** start of STORED DATA **

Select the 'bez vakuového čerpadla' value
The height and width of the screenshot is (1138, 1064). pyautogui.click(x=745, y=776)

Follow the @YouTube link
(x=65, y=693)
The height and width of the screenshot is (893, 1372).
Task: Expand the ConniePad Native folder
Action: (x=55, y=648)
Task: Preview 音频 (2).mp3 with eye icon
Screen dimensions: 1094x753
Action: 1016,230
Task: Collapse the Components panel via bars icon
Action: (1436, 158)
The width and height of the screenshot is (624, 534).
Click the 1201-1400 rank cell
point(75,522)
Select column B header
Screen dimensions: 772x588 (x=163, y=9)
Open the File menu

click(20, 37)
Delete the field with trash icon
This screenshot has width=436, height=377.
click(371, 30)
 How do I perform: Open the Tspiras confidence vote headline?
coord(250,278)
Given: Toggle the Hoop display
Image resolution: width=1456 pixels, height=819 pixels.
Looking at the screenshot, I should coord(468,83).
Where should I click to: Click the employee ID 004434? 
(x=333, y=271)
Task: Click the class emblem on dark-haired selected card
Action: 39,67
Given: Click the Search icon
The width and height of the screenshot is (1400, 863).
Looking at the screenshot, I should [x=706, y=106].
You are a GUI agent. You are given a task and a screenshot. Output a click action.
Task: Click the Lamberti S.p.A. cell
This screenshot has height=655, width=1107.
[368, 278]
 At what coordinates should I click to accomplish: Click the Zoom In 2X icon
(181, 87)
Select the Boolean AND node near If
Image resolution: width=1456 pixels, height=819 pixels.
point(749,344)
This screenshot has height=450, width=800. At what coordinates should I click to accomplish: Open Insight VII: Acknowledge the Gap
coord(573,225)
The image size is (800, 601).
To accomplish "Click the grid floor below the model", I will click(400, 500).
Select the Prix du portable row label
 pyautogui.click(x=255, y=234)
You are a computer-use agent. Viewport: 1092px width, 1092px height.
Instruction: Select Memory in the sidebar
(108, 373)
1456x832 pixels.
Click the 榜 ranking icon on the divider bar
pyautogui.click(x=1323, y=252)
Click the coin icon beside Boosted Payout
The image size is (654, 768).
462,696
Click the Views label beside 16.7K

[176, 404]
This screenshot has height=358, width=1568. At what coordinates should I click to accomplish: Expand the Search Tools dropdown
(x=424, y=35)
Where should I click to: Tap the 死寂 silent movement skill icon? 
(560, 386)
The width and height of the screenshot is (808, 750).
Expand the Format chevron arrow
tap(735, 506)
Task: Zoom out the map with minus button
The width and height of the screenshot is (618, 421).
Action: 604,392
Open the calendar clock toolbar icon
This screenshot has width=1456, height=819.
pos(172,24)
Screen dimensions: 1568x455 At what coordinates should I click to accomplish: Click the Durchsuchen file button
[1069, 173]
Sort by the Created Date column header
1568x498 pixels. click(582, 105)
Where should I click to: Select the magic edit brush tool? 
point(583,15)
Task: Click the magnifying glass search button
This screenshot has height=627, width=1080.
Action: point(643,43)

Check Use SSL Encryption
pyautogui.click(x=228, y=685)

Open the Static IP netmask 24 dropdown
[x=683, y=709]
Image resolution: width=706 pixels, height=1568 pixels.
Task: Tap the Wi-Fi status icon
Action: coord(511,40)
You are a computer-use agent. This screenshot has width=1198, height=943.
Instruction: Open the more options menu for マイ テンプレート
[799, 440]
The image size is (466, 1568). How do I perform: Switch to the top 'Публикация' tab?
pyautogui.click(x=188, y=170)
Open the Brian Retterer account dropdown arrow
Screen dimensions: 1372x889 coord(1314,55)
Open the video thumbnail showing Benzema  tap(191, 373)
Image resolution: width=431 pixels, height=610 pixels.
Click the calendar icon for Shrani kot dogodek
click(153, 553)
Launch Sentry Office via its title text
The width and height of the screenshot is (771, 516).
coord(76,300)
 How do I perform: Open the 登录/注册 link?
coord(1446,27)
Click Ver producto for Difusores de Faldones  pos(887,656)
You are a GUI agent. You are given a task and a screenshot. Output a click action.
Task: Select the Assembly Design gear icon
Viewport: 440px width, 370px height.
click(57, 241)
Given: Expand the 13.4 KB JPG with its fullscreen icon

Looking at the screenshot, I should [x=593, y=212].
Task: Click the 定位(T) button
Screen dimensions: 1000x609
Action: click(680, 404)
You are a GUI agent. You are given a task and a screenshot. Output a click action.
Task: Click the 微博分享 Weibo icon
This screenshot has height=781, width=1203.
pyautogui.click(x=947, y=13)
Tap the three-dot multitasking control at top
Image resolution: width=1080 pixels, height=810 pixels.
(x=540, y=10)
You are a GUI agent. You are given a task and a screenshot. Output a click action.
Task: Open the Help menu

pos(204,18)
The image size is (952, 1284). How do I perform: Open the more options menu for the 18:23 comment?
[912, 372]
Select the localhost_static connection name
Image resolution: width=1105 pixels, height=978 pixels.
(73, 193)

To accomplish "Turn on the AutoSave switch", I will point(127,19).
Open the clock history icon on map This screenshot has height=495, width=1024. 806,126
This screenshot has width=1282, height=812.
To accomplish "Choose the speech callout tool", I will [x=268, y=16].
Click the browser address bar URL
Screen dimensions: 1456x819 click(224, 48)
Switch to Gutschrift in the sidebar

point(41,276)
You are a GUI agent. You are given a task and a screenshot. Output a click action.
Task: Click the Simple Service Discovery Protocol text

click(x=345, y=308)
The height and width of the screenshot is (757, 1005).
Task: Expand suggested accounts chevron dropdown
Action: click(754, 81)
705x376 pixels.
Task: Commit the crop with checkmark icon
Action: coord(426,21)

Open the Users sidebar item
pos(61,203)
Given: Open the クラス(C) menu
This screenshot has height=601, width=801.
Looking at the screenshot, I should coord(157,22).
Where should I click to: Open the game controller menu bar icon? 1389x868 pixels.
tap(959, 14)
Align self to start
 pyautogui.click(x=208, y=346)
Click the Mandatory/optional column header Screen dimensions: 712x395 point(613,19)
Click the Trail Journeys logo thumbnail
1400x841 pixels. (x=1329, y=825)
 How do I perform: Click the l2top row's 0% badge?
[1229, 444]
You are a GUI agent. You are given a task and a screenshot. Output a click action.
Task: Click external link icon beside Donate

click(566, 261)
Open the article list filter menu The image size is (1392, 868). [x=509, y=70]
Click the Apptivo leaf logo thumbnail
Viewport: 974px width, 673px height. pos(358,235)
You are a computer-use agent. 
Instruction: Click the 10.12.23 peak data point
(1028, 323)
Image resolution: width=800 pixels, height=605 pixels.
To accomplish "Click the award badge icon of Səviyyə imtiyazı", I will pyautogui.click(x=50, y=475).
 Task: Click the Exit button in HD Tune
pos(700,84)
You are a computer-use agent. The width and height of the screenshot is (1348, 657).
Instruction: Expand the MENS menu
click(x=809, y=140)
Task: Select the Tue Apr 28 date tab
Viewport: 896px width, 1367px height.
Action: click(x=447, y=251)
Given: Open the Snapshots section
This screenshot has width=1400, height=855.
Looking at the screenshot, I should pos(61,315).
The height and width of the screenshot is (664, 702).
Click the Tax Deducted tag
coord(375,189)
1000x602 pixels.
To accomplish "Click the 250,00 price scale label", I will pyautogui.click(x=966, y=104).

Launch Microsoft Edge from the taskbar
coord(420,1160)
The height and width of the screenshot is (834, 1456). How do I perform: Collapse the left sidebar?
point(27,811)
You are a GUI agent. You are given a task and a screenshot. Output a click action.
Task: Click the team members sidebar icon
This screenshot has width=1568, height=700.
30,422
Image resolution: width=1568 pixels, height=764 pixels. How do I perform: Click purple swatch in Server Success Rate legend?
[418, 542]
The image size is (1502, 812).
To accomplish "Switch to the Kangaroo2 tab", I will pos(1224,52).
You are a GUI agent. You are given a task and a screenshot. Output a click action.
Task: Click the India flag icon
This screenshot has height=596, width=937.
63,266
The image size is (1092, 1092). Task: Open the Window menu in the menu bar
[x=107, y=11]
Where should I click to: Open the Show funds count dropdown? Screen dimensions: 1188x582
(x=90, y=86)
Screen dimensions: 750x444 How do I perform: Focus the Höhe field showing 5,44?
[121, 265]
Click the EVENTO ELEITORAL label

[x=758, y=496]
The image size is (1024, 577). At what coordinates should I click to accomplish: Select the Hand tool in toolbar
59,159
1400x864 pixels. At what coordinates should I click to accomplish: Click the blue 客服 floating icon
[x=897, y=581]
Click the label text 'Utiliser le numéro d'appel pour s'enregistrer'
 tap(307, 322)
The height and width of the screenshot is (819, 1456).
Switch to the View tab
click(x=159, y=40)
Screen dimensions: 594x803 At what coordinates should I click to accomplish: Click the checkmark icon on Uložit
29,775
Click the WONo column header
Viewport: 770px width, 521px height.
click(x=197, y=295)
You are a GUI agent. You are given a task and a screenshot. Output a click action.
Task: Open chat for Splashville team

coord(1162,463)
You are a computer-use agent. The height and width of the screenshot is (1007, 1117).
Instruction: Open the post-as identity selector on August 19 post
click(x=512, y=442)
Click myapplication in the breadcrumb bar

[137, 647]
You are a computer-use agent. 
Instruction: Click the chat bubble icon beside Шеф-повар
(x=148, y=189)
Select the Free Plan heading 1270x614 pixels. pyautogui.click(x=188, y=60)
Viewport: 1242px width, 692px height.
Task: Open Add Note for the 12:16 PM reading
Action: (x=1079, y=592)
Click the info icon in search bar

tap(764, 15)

** end of STORED DATA **

### [WHAT IS BEING ASKED]
Put every line from the start of the records down to and including the line containing "Action: (1436, 158)" into a Markdown table with the columns Row and Line. Number the rows and omit blank lines.

### [EXERCISE OUTPUT]
| Row | Line |
|---|---|
| 1 | Select the 'bez vakuového čerpadla' value |
| 2 | The height and width of the screenshot is (1138, 1064). pyautogui.click(x=745, y=776) |
| 3 | Follow the @YouTube link |
| 4 | (x=65, y=693) |
| 5 | The height and width of the screenshot is (893, 1372). |
| 6 | Task: Expand the ConniePad Native folder |
| 7 | Action: (x=55, y=648) |
| 8 | Task: Preview 音频 (2).mp3 with eye icon |
| 9 | Screen dimensions: 1094x753 |
| 10 | Action: 1016,230 |
| 11 | Task: Collapse the Components panel via bars icon |
| 12 | Action: (1436, 158) |